→ **MATERIAL SHOWN**
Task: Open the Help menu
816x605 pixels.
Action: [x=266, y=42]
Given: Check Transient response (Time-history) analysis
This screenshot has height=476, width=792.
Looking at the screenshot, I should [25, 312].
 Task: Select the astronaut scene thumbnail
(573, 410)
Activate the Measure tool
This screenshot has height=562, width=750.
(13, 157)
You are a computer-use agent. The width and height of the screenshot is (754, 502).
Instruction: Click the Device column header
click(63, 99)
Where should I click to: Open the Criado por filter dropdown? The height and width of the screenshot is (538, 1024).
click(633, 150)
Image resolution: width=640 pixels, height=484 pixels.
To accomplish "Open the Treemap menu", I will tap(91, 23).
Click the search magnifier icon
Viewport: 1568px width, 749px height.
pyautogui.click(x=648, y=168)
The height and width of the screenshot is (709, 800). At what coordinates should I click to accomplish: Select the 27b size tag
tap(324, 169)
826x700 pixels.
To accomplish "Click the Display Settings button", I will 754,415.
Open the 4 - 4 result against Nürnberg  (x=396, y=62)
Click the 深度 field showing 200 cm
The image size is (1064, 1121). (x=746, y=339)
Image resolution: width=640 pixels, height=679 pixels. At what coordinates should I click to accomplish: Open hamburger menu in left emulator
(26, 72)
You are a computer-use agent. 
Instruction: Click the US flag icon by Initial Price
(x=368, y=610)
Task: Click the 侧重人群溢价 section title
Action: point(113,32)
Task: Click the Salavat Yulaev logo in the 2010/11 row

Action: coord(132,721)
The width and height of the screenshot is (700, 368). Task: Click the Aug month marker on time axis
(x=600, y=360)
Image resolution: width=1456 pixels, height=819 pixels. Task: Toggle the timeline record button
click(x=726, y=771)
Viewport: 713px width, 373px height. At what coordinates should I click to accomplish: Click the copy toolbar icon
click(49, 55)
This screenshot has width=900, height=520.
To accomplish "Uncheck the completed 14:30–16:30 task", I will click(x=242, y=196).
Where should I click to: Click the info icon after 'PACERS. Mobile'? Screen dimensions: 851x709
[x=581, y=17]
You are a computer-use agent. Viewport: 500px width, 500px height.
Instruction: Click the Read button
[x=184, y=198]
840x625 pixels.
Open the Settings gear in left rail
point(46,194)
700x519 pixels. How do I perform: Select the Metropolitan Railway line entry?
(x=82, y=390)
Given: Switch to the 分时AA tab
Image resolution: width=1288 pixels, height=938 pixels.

→ **WHAT YOU HAVE TO DO**
Single out each line of the records above with the string "computer" in it, and copy it.

→ **COMPLETED EXERCISE**
You are a computer-use agent. The width and height of the screenshot is (754, 502).
You are a computer-use agent. 
You are a computer-use agent. Viewport: 500px width, 500px height.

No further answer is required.